Keep in mind that pregnancy is dynamic. Nausea, edema, appetite changes, activity level, and medical conditions can all influence week-to-week changes. A single weigh-in is less important than the overall trend across trimesters.
Recommended total gain ranges by BMI
Singleton pregnancy (one baby)
- Underweight (BMI < 18.5): 12.5 to 18.0 kg
- Normal weight (BMI 18.5–24.9): 11.5 to 16.0 kg
- Overweight (BMI 25.0–29.9): 7.0 to 11.5 kg
- Obesity (BMI ≥ 30.0): 5.0 to 9.0 kg
Twin pregnancy
- Normal weight: 16.8 to 24.5 kg
- Overweight: 14.1 to 22.7 kg
- Obesity: 11.3 to 19.1 kg
- Underweight: individualized guidance is recommended (limited data)
How the weekly estimate is calculated
In the first trimester, weight gain is usually smaller and variable. After week 13, average gain tends to be steadier. The calculator estimates a healthy range by combining:
- A first-trimester baseline range
- A BMI-specific weekly gain range for weeks 14 onward
- Your current gestational week
This method gives a useful benchmark, but clinical decisions should always be personalized with your prenatal clinician.
How to use your result
If your gain is below range
Discuss persistent low gain with your provider, especially if appetite is low, vomiting is frequent, or fetal growth concerns appear.
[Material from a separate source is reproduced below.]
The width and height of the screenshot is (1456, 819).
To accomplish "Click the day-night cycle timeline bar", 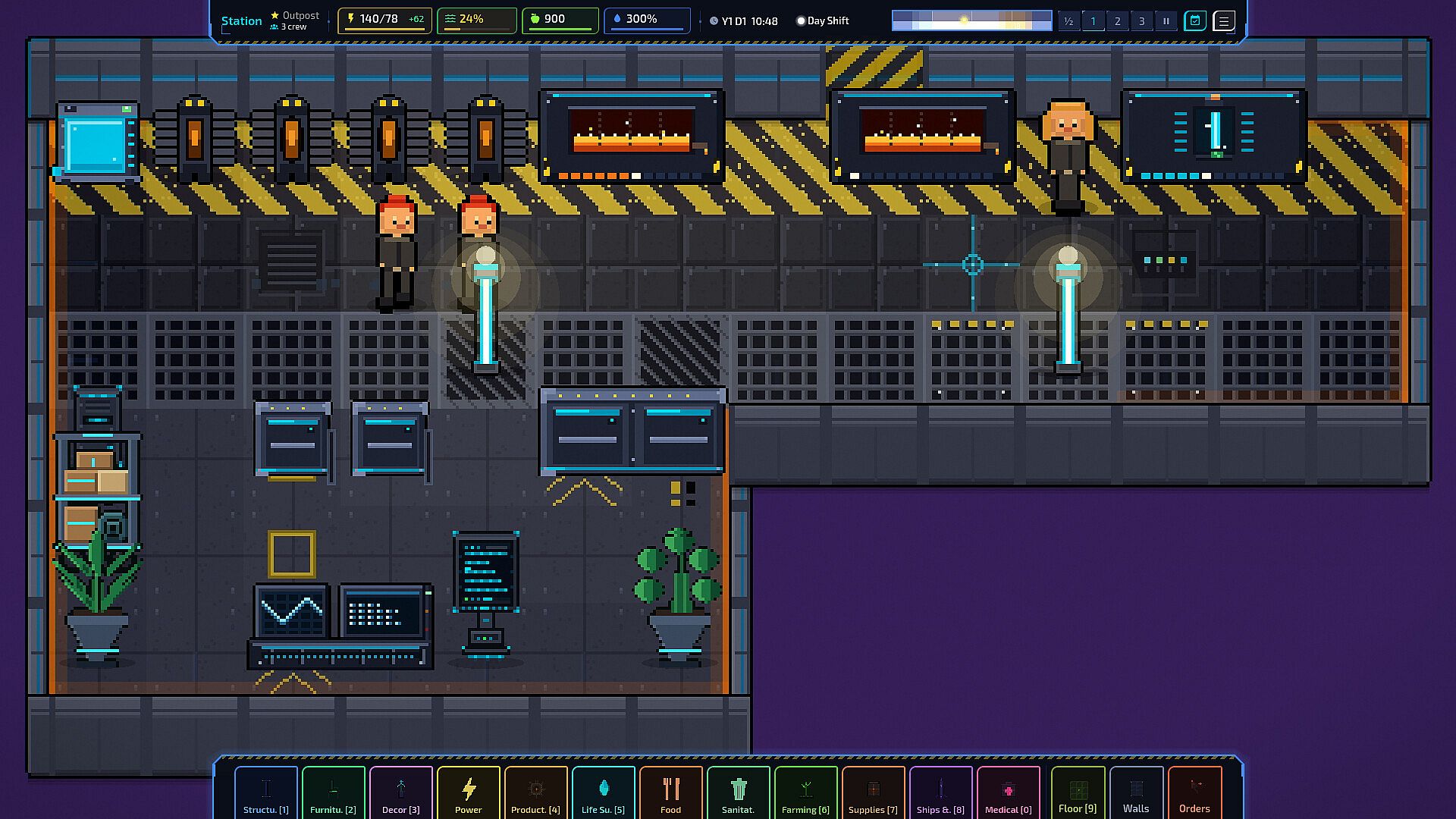I will pos(971,20).
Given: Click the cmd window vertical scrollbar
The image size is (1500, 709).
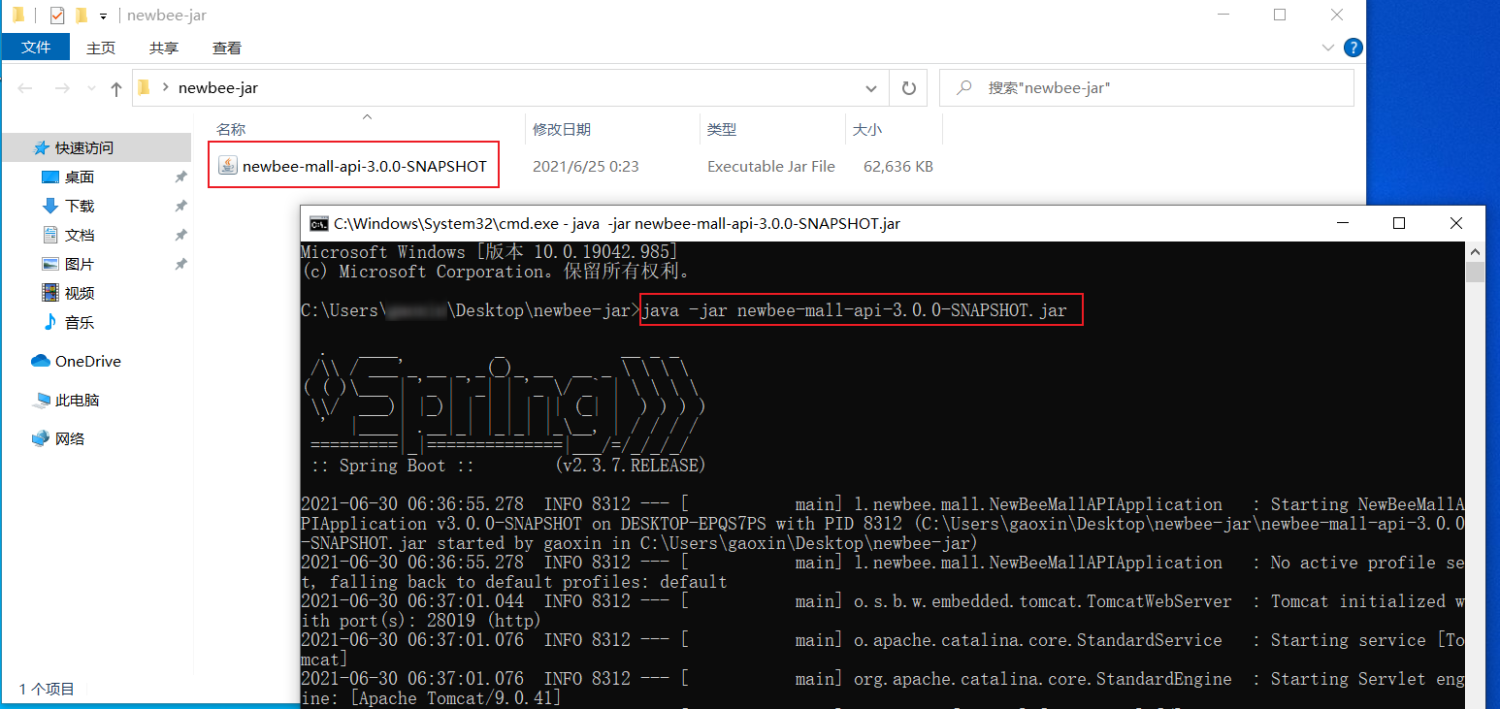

You may need a plan with more calorie-dense meals, protein snacks, or hydration support.
If your gain is within range
Great—focus on consistency. Maintain balanced meals, regular prenatal follow-up, and gentle movement if medically cleared.
If your gain is above range
Don’t panic. Many people have temporary jumps from fluid retention, constipation, or reduced activity. A provider can help you adjust meal quality and activity safely without restrictive dieting.
Healthy pregnancy weight-gain habits
- Build meals around protein, fiber-rich carbs, healthy fats, fruits, and vegetables.
- Eat regularly to reduce nausea-driven undereating followed by overeating later.
- Choose nutrient-dense snacks (yogurt, nuts, eggs, hummus, fruit, whole grains).
- Stay hydrated; thirst can sometimes be misread as hunger.
- Follow movement recommendations from your prenatal provider.
- Monitor trends over time instead of reacting to a single day’s scale number.
When to contact your prenatal provider
Reach out promptly if you notice:
- Rapid swelling with sudden large weight jumps
- Persistent inability to keep food or fluids down
- Unintentional weight loss beyond the early nausea window
- Any concern about fetal growth or your own energy and wellbeing
Bottom line
A pregnancy weight calculator is a helpful guide, not a verdict. Use it to start better conversations with your care team and to stay aware of your trajectory. The healthiest goal is not a perfect number—it is supporting maternal health and fetal development through steady, informed prenatal care.